O QUE FAZER = Copie do relato sobre o Rio de Janeiro o trecho que começa nas palavras "Algo que não" e vai até "para ser feito.", inclusive.

TEXTO =
•••

Cheguei a cerca de uma semana no Rio e ainda não participei de nenhuma roda de samba. No entanto me parece bem claro que a ginga do povo dessa terra se da longe do sambódromo, longe de cavaquinhos e pandeiros. A ginga carioca aparece com a necessidade de adaptação, constante, quase ininterrupta, de uma cidade que por muito tempo tem sido vista apenas por cartões postais.
Algo que não podemos deixar de citar são as obras do PAC realizadas na área. Acompanhados por um morador, que trabalha na clínica, vimos uma estrutura que, se não é a ideal - como os apartamentos pequenos por exemplo – humanizou o lugar. Centro cultural para jovens, biblioteca com internet, e um grande condomínio construído para as pessoas que outrora se empilhavam em barracos e casas precárias, além de um programa habitacional, ainda insuficiente, mas que busca remover as pessoas em moradias de risco. Muito mais ainda há para ser feito.
20/01/11
Hoje visitamos a UPA (unidade de pronto atendimento) Manguinhos. Localizada no limite do bairro que da nome a unidade, ela é responsável pelo atendimento de urgência de todo bairro e arredores - isso pela falta de outros pontos de referência. Se fosse um imóvel residencial a UPA manguinhos certamente não seria nada valorizada. Sua localização é entre duas comunidades em que os traficantes são rivais, é a área no Rio de Janeiro, simplesmente, conhecida como faixa de gaza, além de ser vizinha da cracolândia.
Entre ficar e ser comida e correr e ser pega, a unidade teve que se adaptar a violência e ao poder paralelo. As histórias, vindas de onde o estado não entra, vão de espancamentos a uma dezena de mortos entregues à porta da UPA. O equilíbrio se da na tentativa do tráfico de não fazer barulho, da clínica de manter os atendimentos e do poder público de fingir não ver, enquanto a panela de pressão, mesmo em fogo brando, cegue aquecendo. Mas, enquanto a panela não estoura, e seu lobo não vem, a população, muita em estado de pauperização, aproveita o que nunca teve, uma unidade de saúde de boa estrutura do “lado de casa”. Apesar da falta de alguns profissionais, a UPA Manguinhos é uma gota de esperança em um lugar que sofre com as mais diversas necessidades. Mais uma vez a iniciativa se choca com a realidade, avassaladora, de carência da população. O estado esta indo, corajosamente, apesar de ainda muito longe do suficiente, onde nenhum outro já esteve. A UPA manguinhos e seus arredores, que serão por nós visitados, parecem ser um oásis no deserto do desmando e do descaso das décadas passadas, oásis que se não mata a sede, permite, ao menos, que se continue vivendo.

•••

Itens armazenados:

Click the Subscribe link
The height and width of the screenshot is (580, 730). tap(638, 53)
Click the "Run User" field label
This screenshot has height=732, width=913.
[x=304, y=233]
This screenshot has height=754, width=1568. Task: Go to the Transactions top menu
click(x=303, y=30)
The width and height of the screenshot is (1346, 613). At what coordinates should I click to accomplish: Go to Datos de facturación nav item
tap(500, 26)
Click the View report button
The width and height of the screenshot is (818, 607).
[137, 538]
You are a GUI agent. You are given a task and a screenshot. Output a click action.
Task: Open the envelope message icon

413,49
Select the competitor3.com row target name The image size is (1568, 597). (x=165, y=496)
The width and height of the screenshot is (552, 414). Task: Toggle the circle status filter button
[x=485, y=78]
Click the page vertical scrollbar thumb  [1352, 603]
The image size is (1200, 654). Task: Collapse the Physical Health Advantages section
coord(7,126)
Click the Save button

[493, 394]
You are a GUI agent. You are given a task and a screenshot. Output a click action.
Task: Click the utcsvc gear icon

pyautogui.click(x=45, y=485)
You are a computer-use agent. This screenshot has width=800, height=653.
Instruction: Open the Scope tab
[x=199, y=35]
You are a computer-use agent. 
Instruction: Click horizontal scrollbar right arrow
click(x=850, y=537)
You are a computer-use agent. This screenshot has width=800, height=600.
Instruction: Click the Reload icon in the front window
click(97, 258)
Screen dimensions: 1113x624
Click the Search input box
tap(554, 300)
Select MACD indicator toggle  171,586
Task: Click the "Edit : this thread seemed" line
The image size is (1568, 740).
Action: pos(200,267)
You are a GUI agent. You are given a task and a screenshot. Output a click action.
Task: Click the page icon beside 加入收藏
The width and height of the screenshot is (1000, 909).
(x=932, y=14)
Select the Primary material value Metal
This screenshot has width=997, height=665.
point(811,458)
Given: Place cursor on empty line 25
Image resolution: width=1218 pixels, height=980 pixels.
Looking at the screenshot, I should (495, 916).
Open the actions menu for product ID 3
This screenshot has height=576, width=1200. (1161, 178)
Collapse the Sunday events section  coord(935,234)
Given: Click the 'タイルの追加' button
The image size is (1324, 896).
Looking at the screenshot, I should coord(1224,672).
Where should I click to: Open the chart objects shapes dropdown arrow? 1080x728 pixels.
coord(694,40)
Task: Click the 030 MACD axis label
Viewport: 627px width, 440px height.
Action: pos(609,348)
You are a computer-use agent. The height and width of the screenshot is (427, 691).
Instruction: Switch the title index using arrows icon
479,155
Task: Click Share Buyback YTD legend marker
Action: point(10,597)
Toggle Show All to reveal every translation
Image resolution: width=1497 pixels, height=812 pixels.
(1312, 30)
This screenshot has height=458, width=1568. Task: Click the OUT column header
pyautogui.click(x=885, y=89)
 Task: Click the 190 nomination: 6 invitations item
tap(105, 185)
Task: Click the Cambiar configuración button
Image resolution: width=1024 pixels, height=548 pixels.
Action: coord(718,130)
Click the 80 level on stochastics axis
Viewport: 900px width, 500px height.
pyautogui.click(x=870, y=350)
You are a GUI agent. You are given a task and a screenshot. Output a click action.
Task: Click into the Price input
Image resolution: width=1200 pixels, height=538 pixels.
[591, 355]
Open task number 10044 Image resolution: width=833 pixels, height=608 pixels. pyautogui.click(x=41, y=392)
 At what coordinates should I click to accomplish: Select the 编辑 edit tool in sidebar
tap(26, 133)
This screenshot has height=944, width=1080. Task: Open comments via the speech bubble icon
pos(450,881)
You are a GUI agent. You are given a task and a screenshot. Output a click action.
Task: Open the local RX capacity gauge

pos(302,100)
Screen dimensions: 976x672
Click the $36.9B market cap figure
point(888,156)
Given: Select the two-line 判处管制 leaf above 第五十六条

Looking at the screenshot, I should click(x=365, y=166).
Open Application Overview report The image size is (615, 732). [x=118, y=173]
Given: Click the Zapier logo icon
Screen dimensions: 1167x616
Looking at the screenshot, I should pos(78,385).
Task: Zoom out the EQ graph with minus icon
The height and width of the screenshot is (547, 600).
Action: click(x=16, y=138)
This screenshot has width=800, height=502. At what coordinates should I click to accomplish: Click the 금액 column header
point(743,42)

•••

RESPOSTA DO EXERCÍCIO =
Algo que não podemos deixar de citar são as obras do PAC realizadas na área. Acompanhados por um morador, que trabalha na clínica, vimos uma estrutura que, se não é a ideal - como os apartamentos pequenos por exemplo – humanizou o lugar. Centro cultural para jovens, biblioteca com internet, e um grande condomínio construído para as pessoas que outrora se empilhavam em barracos e casas precárias, além de um programa habitacional, ainda insuficiente, mas que busca remover as pessoas em moradias de risco. Muito mais ainda há para ser feito.